As soon as the line containing "The width and" appears, start repeating lines exactly and continue to the end of the entries; please skip pictures.
==== Provided data
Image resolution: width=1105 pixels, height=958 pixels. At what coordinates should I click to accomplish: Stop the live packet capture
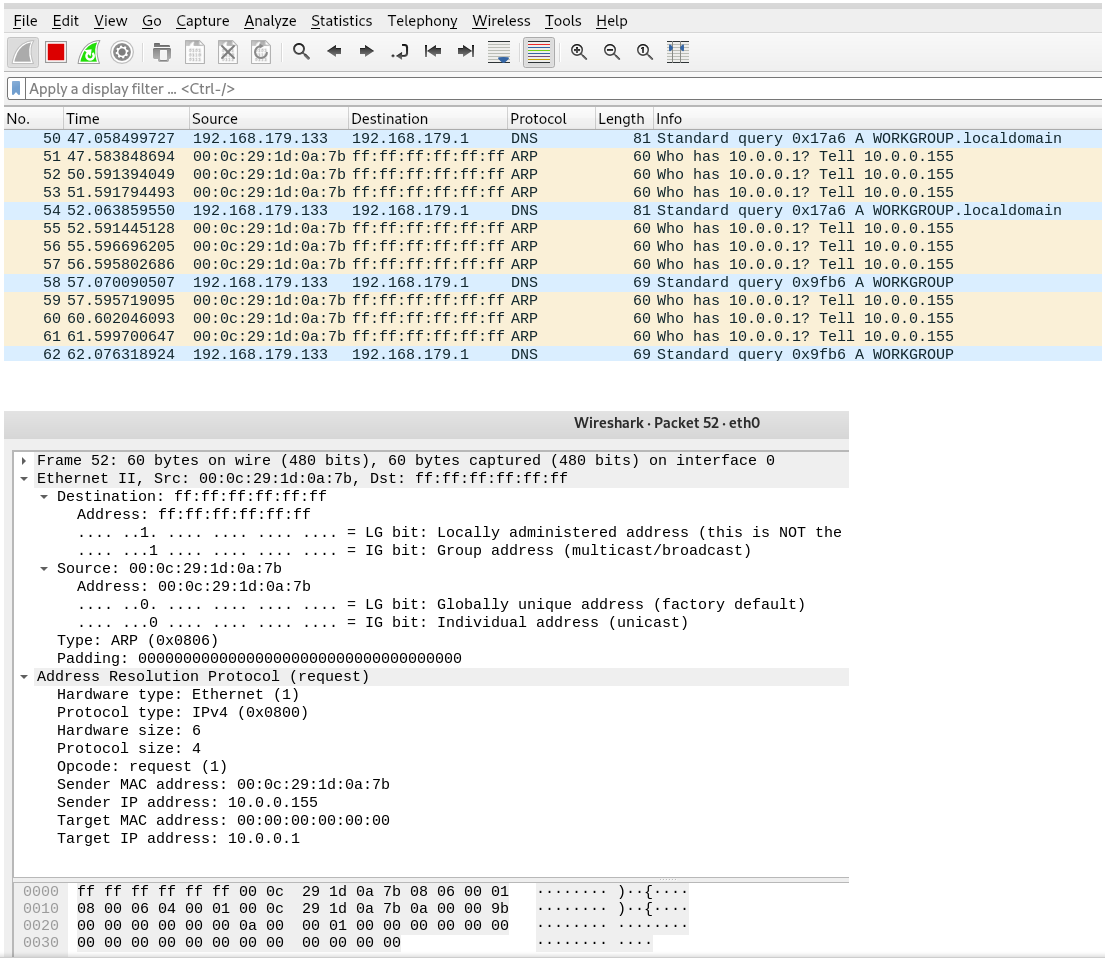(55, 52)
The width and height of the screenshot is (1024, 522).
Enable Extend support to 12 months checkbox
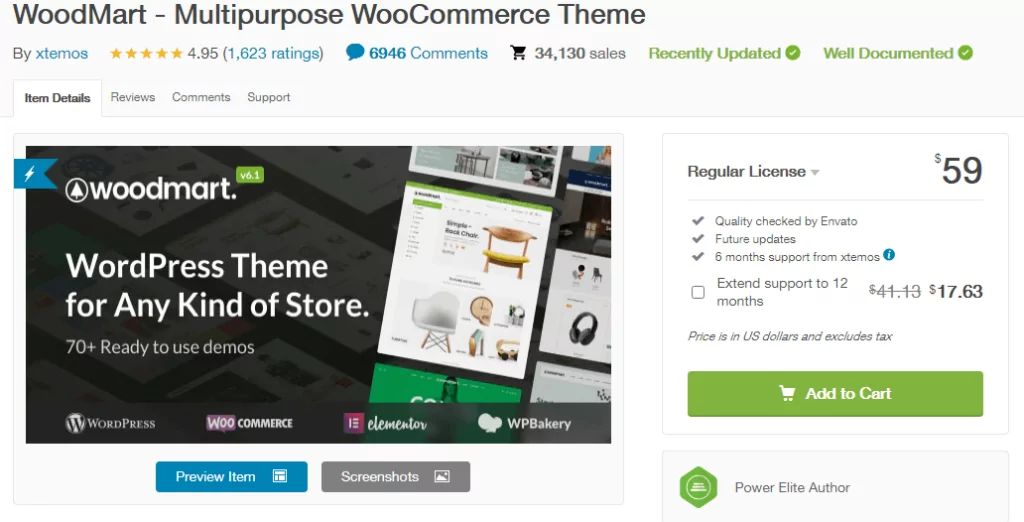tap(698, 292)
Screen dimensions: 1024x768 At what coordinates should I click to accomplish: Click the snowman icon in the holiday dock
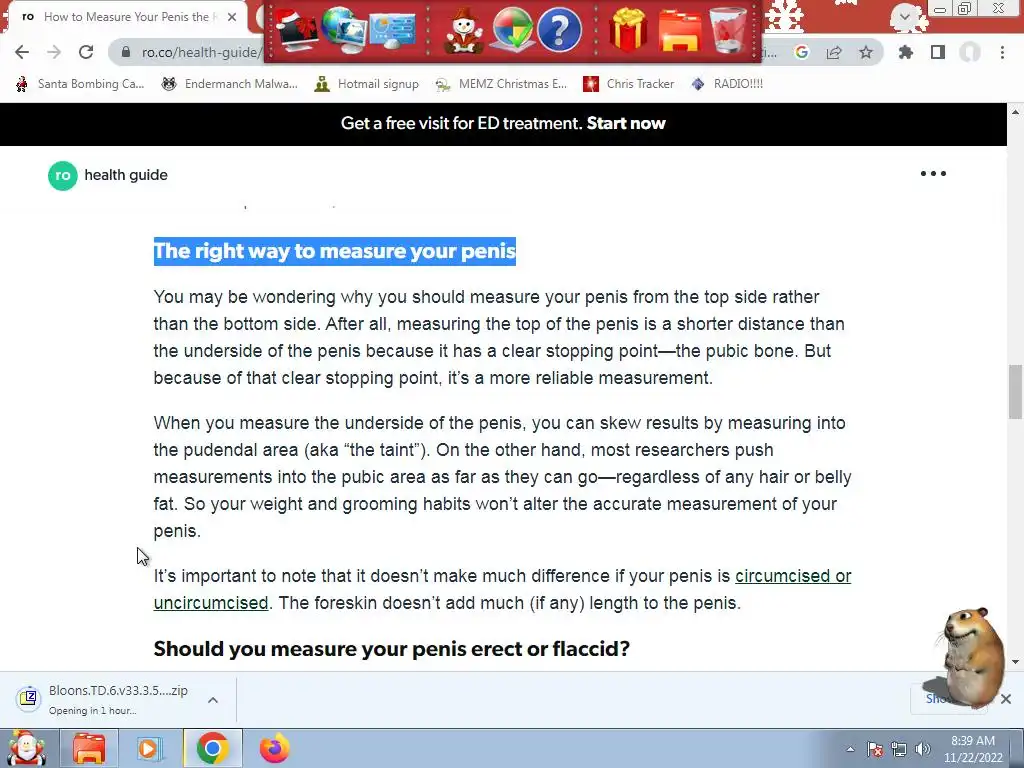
========
**Expected output:**
The width and height of the screenshot is (1024, 522).
Enable Extend support to 12 months checkbox
tap(698, 292)
Screen dimensions: 1024x768 At what coordinates should I click to accomplish: Click the snowman icon in the holiday dock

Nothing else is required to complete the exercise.